"Suspended?" Felix repeated.
"He has been requested by the Harvard authorities to absent
himself for six months. Meanwhile he is studying with Mr. Brand.
We think Mr. Brand will help him; at least we hope so."
"What befell him at college?" Felix asked. "He was too fond of pleasure?
Mr. Brand certainly will not teach him any of those secrets!"
"He was too fond of something of which he should not have been fond.
I suppose it is considered a pleasure."
Felix gave his light laugh. "My dear uncle, is there any doubt about
its being a pleasure? C'est de son age, as they say in France."
"I should have said rather it was a vice of later life--
of disappointed old age."
Felix glanced at his uncle, with his lifted eyebrows, and then,
"Of what are you speaking?" he demanded, smiling.
"Of the situation in which Clifford was found."
"Ah, he was found--he was caught?"
"Necessarily, he was caught. He could n't walk; he staggered."

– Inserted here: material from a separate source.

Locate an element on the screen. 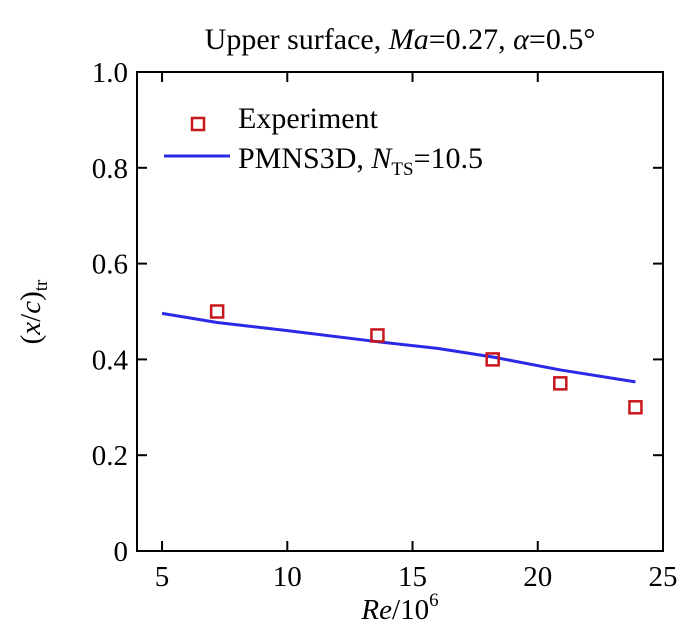 The image size is (700, 644). y-tick-label: 0.6 is located at coordinates (110, 265).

"Oh," said Felix, "he drinks! I rather suspected that,
from something I observed the first day I came here.
I quite agree with you that it is a low taste. It 's not a vice
for a gentleman. He ought to give it up."
"We hope for a good deal from Mr. Brand's influence,"
Mr. Wentworth went on. "He has talked to him from the first.
And he never touches anything himself."
"I will talk to him--I will talk to him!" Felix declared, gayly.
"What will you say to him?" asked his uncle, with some apprehension.
Felix for some moments answered nothing. "Do you mean to marry
him to his cousin?" he asked at last.